**CHALLENGES**
**A.** Echo a passage from the OpenStack Summit post below word for word, beginning at the words "The next session" and stopping after "bit! Read-only session etherpad here.".
**B.** Proceed with the OpenStack Summit post below, writing on from the point where it stops.

**TEXT SECTION**
■ ■ ■ ■ ■

On Monday and Tuesday I was pretty focused on the conference side of the OpenStack Summit, but with all the keynotes behind us, when Wednesday rolled around I found myself much more focused on the Design Summit side.
Our first session of the day was on Community Task Tracking, which we jokingly called the “task tracking bake-off.” As background, couple years ago the OpenStack Infrastructure team placed our bets on an in-project developed task tracker called StoryBoard. The hope had been that the intention to move off of Launchpad and onto this new platform would bring support from companies looking to help with development. Unfortunately this didn’t pan out. Development landed on the shoulders of a single poor, overworked soul. At this point we started looking at the Maniphest component of Phabricator. Simultaneously we ended up with a contributor putting together configuration management for Maniphest and had a team pop up to continue support of StoryBoard for a downstream that had begun using it. A few weeks ago I organized a bug day where the team got together to do a serious once through of outstanding bugs and provide feedback to the StoryBoard team about what we need to use it, we went from 571 active bugs down to 414.
This set the stage for our session. We could stand up a Maniphest server or place our bets with StoryBoard again. We had a lot to consider.
Pros | Cons | |
Storyboard | Strong influence over direction, already running and being used in our infra, good API | We need to invest in development ourselves, little support for design/UI folks (though we could run a standalone Pholio) |
Maniphest | Investment is made by a large exiting development team, feature rich with pluggable components like Pholio for design folks | Little influence over direction (like with Gerrit), still have to stand up and migrate to, weak API |
Both had a few things lacking that we’d need before we go full steam into use by all of OpenStack, so there seemed to be consensus that they were similar in terms of work and time needed to get to that point. Of all the considerations, the need to develop our own vs. depending on upstream is the one that weighed most heavily upon me. Will companies really step up and help with development once we move everyone into production? What happens if our excellent current StoryBoard developers are reassigned to other projects? Having an active upstream certainly is a benefit. The session didn’t end with a formal selection, but we will be discussing it more over the next couple weeks so we can move toward making a recommendation to the Technical Committee (TC). Read-only session etherpad here.
The next session I attended was in the QA track, for the DevStack Roadmap. The session centered around finally making DevStack use Neutron by default. It’s been some time since nova-networking was deprecated, so this switch was a long time in coming. In addition to the technical components of this switch, there documentation needs to be updated around the networking decisions. Since I’ve just recently done some deep dives into OpenStack networking, somehow I ended up volunteering to help with this bit! Read-only session etherpad here.

■ ■ ■ ■ ■

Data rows
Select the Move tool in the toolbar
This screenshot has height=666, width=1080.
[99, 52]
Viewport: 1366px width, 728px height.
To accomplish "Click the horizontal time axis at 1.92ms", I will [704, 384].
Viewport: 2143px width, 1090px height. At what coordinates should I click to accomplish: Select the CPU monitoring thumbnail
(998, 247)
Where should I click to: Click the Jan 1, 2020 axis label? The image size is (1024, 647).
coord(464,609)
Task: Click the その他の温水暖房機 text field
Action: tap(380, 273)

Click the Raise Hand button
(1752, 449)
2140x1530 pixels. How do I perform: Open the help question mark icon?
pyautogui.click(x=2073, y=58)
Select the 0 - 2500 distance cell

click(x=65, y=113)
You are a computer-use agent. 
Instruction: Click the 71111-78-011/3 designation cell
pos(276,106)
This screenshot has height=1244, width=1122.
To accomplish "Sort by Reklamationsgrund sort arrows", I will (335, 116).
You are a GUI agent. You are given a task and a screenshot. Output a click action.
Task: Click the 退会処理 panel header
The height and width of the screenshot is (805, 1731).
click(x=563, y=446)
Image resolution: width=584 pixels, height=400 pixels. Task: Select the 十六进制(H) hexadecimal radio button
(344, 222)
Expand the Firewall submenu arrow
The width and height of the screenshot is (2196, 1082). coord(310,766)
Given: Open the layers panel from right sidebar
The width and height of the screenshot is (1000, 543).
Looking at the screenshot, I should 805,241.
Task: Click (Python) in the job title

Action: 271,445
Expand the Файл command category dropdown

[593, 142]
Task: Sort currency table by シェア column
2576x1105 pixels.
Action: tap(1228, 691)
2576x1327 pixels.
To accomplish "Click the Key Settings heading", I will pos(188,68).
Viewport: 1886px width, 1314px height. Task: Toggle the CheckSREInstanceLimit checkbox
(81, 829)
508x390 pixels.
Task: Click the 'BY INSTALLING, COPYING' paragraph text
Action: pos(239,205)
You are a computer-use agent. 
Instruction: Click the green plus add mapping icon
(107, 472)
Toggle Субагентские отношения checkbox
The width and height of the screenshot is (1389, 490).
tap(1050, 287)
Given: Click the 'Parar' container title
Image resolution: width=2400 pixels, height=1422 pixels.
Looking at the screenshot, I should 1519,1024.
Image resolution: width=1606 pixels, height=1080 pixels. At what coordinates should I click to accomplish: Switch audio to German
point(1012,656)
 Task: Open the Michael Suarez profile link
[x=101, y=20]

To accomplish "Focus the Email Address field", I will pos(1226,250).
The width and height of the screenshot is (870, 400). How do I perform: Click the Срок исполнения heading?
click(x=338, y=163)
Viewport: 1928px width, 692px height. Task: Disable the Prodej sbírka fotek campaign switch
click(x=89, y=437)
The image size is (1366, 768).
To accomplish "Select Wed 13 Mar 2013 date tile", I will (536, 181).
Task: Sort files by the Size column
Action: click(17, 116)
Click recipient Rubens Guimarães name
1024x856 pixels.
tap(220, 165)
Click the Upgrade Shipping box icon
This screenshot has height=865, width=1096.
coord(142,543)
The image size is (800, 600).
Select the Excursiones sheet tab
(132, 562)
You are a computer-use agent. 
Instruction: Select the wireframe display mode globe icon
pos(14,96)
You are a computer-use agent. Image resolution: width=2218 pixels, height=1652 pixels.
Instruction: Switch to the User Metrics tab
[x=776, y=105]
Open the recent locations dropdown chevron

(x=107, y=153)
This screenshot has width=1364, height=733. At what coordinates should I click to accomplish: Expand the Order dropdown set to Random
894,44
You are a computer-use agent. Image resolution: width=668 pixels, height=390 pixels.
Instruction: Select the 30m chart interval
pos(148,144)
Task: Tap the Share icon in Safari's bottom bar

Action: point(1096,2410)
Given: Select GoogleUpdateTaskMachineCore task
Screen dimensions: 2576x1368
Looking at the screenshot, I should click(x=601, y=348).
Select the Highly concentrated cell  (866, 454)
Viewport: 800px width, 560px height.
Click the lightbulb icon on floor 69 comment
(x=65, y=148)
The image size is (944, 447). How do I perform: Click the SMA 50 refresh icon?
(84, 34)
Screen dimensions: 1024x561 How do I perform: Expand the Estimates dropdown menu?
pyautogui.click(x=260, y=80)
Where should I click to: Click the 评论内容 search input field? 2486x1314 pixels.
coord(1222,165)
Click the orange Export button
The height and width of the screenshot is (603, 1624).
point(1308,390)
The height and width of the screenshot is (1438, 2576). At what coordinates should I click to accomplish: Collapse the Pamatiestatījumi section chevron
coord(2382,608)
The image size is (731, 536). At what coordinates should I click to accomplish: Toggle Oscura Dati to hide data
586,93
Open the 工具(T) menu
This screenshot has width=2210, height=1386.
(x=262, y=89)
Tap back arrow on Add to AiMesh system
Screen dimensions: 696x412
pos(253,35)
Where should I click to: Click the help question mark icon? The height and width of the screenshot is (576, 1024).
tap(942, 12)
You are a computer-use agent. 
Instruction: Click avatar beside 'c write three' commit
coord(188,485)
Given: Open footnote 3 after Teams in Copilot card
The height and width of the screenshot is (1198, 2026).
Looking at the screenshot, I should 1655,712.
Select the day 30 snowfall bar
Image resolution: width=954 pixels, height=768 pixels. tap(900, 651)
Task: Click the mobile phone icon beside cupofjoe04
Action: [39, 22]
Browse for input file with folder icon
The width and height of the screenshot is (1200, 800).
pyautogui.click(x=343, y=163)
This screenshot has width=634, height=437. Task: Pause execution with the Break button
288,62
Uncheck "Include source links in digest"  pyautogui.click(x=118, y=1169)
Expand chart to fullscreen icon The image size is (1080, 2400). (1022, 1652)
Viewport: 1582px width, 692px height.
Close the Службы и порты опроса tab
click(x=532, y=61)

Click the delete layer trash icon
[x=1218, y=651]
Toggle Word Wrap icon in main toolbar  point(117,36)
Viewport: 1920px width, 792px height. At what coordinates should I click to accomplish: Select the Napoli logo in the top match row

■ ■ ■ ■ ■

**ANSWERS GIVEN**
**A.**
The next session I attended was in the QA track, for the DevStack Roadmap. The session centered around finally making DevStack use Neutron by default. It’s been some time since nova-networking was deprecated, so this switch was a long time in coming. In addition to the technical components of this switch, there documentation needs to be updated around the networking decisions. Since I’ve just recently done some deep dives into OpenStack networking, somehow I ended up volunteering to help with this bit! Read-only session etherpad here.

**B.**
Before the very busy lunch I had coming up, there was one more morning session, on Landing Page for Contributors. The current pages we have on the wiki, like the Main page on the wiki itself and the How To Contribute wiki aren’t the most welcoming of pages, they’re more walls of text that a new contributor has to sift through. This session talked through a lot of the tooling that could be used to make a more inviting, approachable page, drawing from other projects who have forged this path in the past. Of course it is also important that the content is reviewed and maintainable from the project perspective too, so something that can be held in revision control is key. Read-only session etherpad here.
As lunch rolled around I rushed upstairs to assist with the Git and Gerrit – Lunch and Learn. The event began by expecting and separating out about 1/3 of the folks in the room who hadn’t completed the prerequisites. It was the job of myself and the other helpers to start working with these folks to get their accounts set up and git-review installed. This wasn’t a trivial task, in spite of my intimate knowledge of how our system works and years of using it, almost all the attendees used Windows or Mac. I use Linux full time and we don’t maintain good (or any) documentation for in our development workflow for OpenStack development for these other operating systems.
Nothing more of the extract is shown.